PDA

View Full Version : What text encoding is in this PDF?




jared_kipe
Jun 19, 2009, 03:33 PM
Adobe Acrobat Pro cannot export this to .doc or rtf because of "unsupported Type 2 font".

When you copy and paste text out of it, you just get garbage.

If you look at the clipboard viewer its essentially the same garbage. I've tried putting it in TextWrangler and trying random text encodings, nothing seems to fix it.

0*&'F#.5 == youngest
as an example

Here is a single page from it.



telecomm
Jun 19, 2009, 04:31 PM
Looks like Brian Herbert has found an effective DRM solution.

angelwatt
Jun 19, 2009, 04:34 PM
You know what's even more funny, have your Mac speak the PDF. It speaks the garbled form.
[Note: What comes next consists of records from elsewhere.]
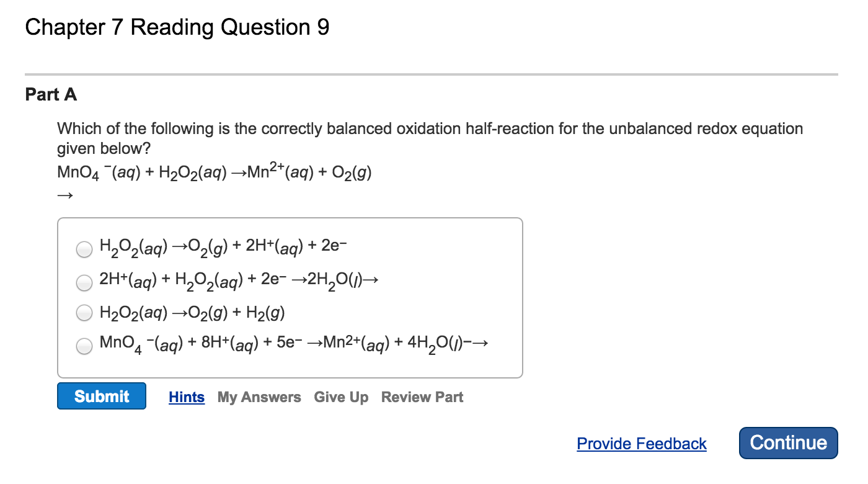Open My Answers
Screen dimensions: 868x484
coord(259,397)
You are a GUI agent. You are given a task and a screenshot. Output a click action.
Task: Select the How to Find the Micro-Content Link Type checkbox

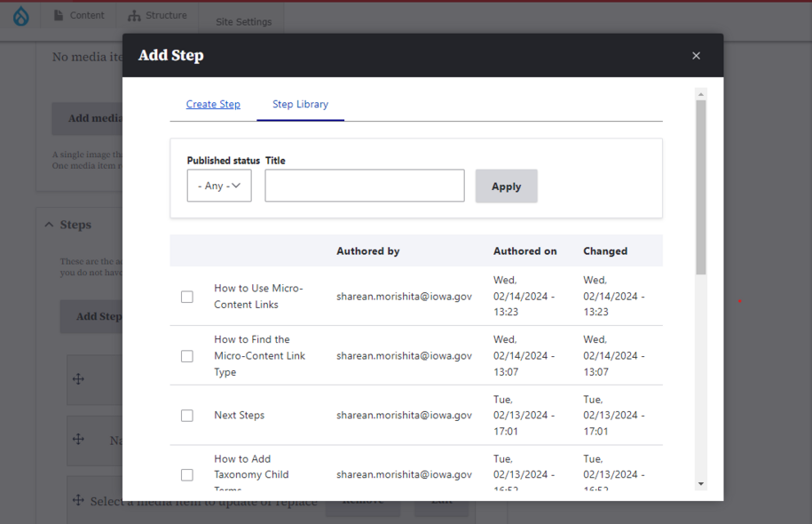pyautogui.click(x=187, y=356)
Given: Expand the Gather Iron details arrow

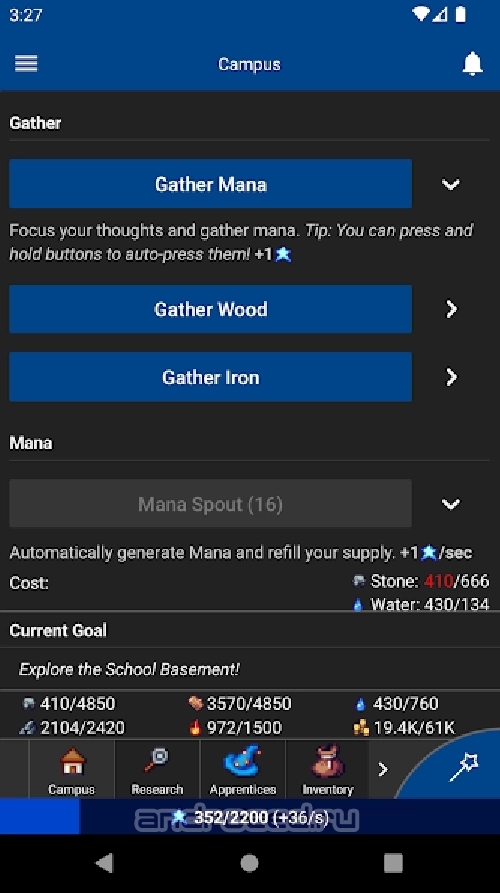Looking at the screenshot, I should [x=451, y=377].
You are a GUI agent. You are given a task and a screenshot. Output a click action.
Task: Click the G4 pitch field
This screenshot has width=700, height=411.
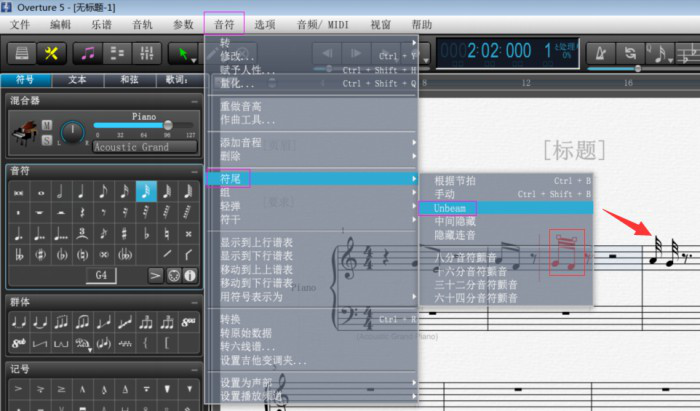101,274
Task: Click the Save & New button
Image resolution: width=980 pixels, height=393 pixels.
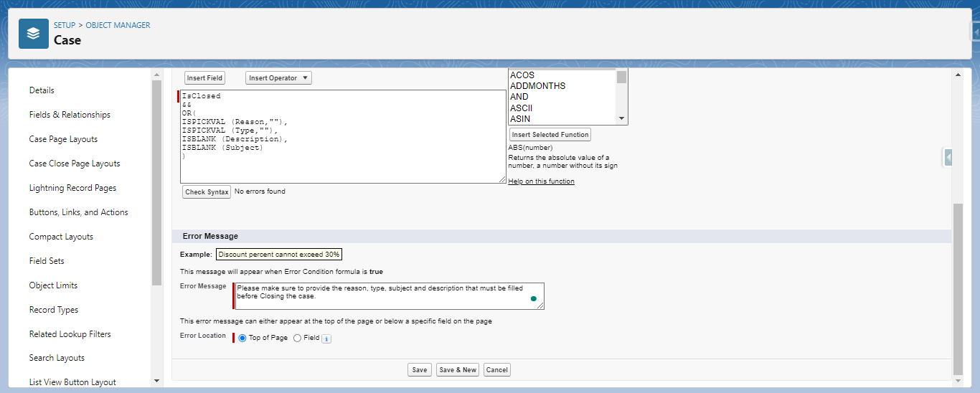Action: [458, 370]
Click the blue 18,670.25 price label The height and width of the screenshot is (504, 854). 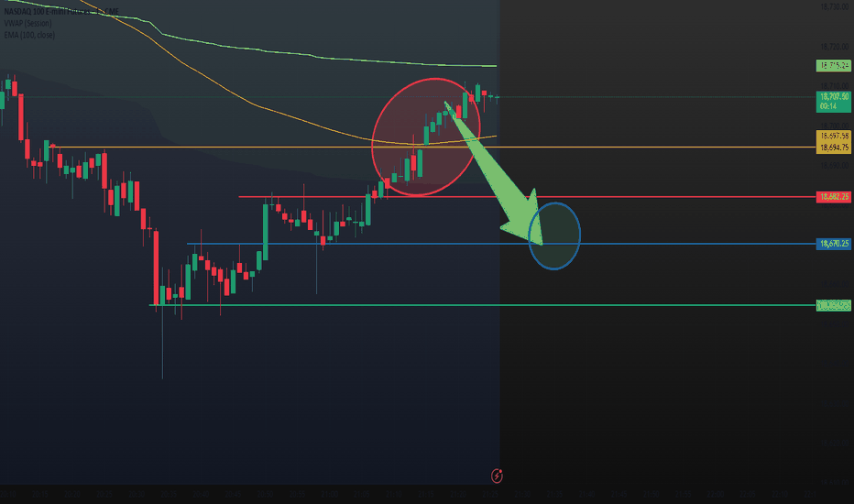point(833,244)
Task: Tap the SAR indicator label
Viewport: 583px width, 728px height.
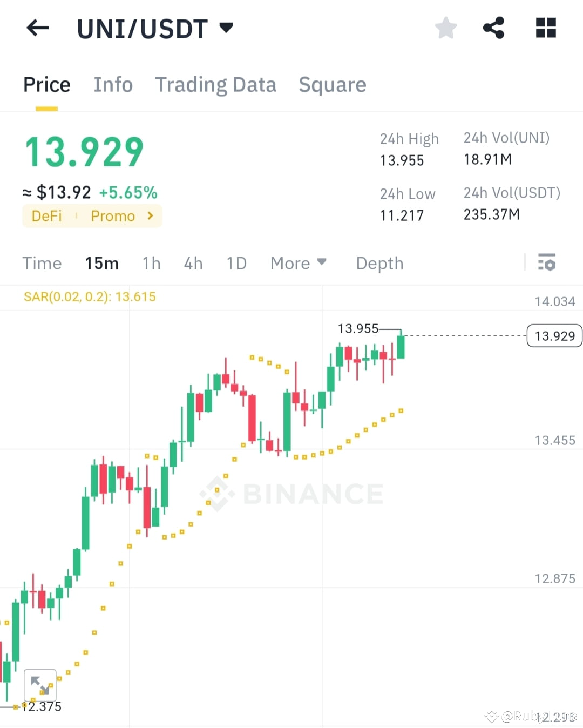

This doesn't look like an encoding issue, maybe a copyright technique to keep you from copying the text out.

jared_kipe
Jun 19, 2009, 05:58 PM
Yes, my guess is that the included font is in the odd text encoding as well.

Thus, if you typed in normal english it would come out garbled.

In theory, you could probably do a one2one substition if you were able to get it into a string.

Say you had a string that you know comes out to "many decorations", but is actually ";2'0$7#,*)25+*'."

then you could replace all the 2s with a's and so on and so forth.

I actually just did this, on the single page, and it seems to fix it just fine. Some care would probably need to be taken so you don't replace a lot of letters accidentally, like say replacing the 2s with as, and then replacing the as with Fs or something like that.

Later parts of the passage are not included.